WRITTEN INSTRUCTION: Put the lines from the one containing "Image resolution: width=852" through the one containing "The height and" into a JSON list of strings, one string per line, with blank lines omitted. Leave the pictures out.

MATERIAL FOR THIS EXERCISE:
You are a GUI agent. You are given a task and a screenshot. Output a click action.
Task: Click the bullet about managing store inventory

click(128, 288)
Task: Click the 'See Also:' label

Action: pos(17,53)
...
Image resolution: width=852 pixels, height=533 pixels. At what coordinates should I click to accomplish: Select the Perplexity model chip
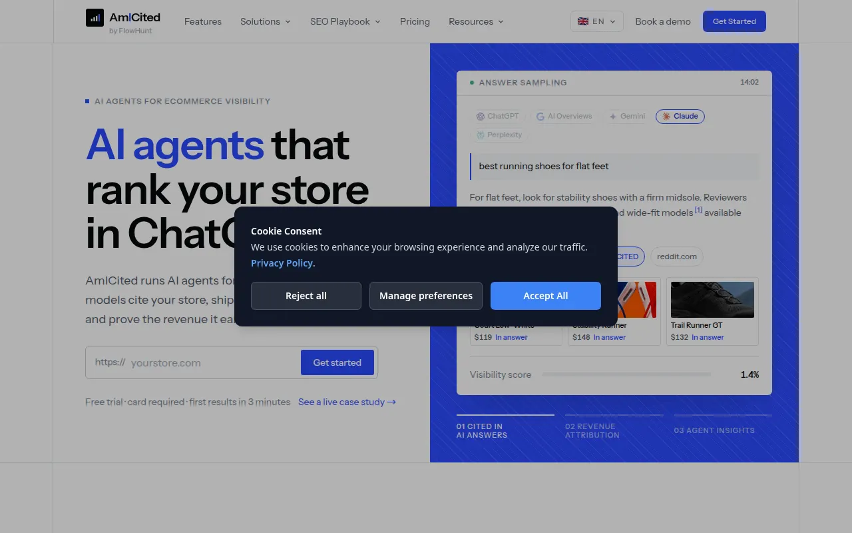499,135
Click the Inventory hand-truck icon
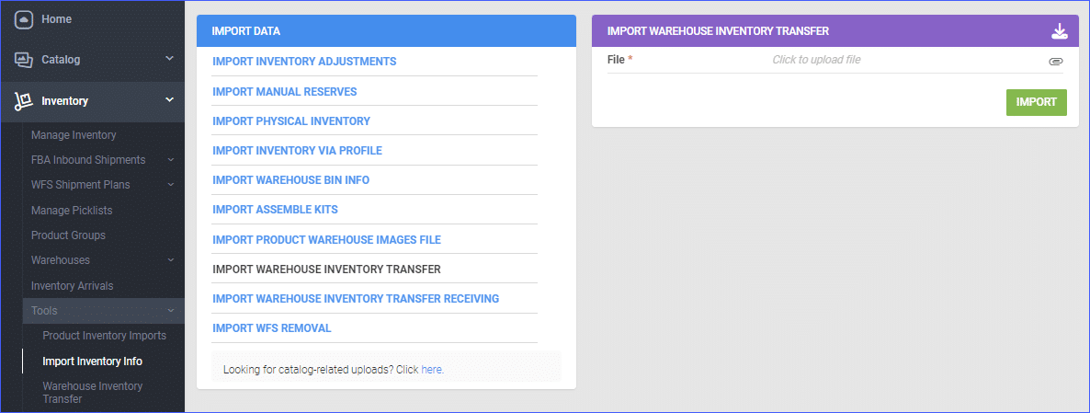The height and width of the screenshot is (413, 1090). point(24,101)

WRITTEN RESPONSE:
[
  "Image resolution: width=852 pixels, height=533 pixels. At what coordinates should I click to accomplish: Select the Perplexity model chip",
  "499,135",
  "Click the Inventory hand-truck icon",
  "The height and width of the screenshot is (413, 1090). point(24,101)"
]